ARTIST: Spence, Brian
ALBUM: Brothers
LABEL: Polydor
SERIAL: 829 842-1 (LP), 829 842-2 (CD)
YEAR: 1986
CD REISSUE: 2004, Universal, 80100412


LINEUP: Brian Spence - vocals, guitars, bass, keyboards * Geoff Dugmore - drums * Gerard Johnson - additional keyboards * Ed Stasium - percussion, production

TRACK LISTING: 01 Hear It From The Heart * 02 Will You Never Be My Friend * 03 Brothers * 04 Making Up For Lost Time * 05 Backdoor * 06 When It Hurts * 07 I Will Call You Family * 08 Love Is The Glory * 09 Breaking Every Stone * 10 Wondering How To Cry * 11 Ghandi (We Will Write)


Here's a guy that readers of this site should be more inquisitive about. I've had this album for years, but for whatever reason, it's been hidden among a whole lot of other albums that have duly been ignored.. until now that is.

Brian has a sound that's earmarked for North American radio, a la Rick Springfield and The Outfield, and with that in mind, you'd be thinking he originates from that part of the world. Wrong.

Mr Spence is UK based, Scottish by birth, but now resident in London. His history has been pocketed with numerous outfits, including UK popsters Bilbo Baggins and as one part of the duo Chisolm/Spence, alongside Colin Chisolm.

Brian went solo in 1984 and 'Brothers' released two years later is his first effort, and an excellent one it is too.

The album gets a first rate mix/co-production by American Ed Stasium, a name which has been associated with many top artists over the years including Talking Heads and The Ramones.

'Brothers' as a collection of tunes is a classic rock smorgasbord which has pop overtones, but isn't pop (if that makes any sense!). Even when I'm playing this album well into the 21st century, it still sounds great.. a good sign.

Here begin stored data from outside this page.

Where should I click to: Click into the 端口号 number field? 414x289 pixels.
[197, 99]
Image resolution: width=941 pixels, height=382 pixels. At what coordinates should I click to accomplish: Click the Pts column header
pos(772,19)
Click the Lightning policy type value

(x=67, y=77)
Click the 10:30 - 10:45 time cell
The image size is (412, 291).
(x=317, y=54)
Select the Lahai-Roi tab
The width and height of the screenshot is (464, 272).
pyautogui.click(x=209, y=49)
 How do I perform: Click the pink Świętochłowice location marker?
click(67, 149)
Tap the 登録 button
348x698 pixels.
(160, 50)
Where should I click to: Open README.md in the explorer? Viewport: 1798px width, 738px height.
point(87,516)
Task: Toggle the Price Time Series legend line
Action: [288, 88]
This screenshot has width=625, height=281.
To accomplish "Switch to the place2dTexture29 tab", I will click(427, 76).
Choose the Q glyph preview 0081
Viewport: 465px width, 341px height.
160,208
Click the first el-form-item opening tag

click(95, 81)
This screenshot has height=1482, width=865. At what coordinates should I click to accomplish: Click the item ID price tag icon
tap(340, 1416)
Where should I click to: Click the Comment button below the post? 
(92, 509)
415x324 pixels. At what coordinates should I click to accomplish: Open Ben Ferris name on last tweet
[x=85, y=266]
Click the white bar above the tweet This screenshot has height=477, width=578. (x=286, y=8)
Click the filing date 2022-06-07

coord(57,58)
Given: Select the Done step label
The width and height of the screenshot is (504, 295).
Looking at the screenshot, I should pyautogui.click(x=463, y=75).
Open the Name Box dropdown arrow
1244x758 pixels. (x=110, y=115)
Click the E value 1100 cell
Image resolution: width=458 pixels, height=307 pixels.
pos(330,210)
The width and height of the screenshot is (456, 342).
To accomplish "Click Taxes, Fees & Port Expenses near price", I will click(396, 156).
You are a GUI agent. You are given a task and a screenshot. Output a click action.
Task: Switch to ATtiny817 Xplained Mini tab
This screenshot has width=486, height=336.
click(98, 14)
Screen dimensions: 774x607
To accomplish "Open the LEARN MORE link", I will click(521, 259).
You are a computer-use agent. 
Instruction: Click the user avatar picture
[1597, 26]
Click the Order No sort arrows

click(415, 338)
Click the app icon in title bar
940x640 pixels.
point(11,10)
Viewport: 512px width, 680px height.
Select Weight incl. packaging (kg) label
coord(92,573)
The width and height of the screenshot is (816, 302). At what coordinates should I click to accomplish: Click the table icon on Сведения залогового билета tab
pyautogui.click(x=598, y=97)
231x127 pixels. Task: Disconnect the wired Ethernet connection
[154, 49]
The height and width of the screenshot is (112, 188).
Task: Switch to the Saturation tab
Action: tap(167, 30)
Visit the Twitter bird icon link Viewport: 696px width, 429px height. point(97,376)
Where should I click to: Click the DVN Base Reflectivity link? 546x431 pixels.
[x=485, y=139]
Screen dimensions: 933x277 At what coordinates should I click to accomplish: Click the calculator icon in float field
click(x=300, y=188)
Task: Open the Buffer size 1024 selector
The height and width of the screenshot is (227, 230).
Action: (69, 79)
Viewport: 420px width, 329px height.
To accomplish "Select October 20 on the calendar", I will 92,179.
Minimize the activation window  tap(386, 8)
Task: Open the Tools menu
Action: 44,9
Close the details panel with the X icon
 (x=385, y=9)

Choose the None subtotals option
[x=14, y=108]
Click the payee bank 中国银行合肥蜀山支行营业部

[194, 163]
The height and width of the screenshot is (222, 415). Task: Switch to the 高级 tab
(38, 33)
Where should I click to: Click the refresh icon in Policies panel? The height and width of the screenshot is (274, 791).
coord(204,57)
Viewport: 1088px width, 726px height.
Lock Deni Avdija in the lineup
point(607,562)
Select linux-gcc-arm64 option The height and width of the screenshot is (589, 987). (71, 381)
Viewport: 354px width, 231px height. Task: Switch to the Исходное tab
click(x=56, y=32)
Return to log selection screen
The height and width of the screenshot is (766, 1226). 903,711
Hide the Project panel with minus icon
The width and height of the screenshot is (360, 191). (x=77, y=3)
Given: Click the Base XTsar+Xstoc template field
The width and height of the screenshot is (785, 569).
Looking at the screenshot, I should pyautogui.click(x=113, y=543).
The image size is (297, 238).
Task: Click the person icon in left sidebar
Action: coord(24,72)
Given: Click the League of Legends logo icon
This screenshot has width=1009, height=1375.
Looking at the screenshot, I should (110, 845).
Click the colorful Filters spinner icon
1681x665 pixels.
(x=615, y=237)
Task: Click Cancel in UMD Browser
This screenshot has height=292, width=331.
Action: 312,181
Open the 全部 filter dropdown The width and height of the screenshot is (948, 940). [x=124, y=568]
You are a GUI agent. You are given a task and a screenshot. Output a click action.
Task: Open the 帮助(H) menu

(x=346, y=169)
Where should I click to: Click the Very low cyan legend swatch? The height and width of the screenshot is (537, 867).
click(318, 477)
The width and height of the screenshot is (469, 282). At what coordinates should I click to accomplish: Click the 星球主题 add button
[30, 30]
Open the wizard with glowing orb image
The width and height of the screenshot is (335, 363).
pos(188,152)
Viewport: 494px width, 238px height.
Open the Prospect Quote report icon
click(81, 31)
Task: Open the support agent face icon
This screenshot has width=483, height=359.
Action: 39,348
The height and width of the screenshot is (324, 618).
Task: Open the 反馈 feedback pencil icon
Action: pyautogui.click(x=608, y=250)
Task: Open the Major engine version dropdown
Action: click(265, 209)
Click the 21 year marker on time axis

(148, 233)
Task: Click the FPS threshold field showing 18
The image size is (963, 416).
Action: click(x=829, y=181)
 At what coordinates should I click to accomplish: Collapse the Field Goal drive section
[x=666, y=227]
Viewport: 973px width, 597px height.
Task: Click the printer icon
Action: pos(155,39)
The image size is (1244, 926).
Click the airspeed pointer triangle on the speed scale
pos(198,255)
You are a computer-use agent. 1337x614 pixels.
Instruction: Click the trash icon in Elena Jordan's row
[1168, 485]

Musically it's radio based AOR, quite warm sounding, with Brian's smooth voice taking on a slightly husky tone at times.. a compelling combination indeed!

I was reminded quite a bit of many other solo artists playing in the AOR/radio style (too many to name here), but they are spacious sounding tracks played in a happy-go-lucky and upbeat style.

The Songs

Opener 'Hear It From The Heart' has the same feel as Lou Gramm's 'Midnight Blue', through the verses and lead-in, though the chorus on this one is much better. This was the single for the album.

'Will You Never Be My Friend' has a punchy arrangement, the chorus slightly regimented but good nonetheless.

Brian reflects on his childhood with the title track 'Brothers' (he does a have a few apparently) while 'Making Up For Lost Time' is a romantic mid-paced attempt at balladry.

'Backdoor' fires up with pent-up energy akin to Rick Matthews 'Only The Young' effort, for which 'When It Hurts' follows on in the same vein.

'Breaking Every Stone' has all the hallmarks of a 70's UK pop tune, but that chorus is killer!'

Wondering How To Cry' meanders in a melodic direction similarly to an outfit like The Believers.

But the best is left till last.. my favourite track the lovely 'Ghandi (We Will Write)' is such an anthemic piece, again with a chorus that sticks with you.

And as it turns out, the best features on this album are indeed the choruses, they are so catchy and singable, you could very well be humming these tunes for days!

In Summary

Brian also released the 'Reputation' album in 1988, another worthwhile acquisition me thinks.

Thanks to Charlie G for giving me the inspiration to complete this long overdue review.

And when you see Brian next, tell him I said hello.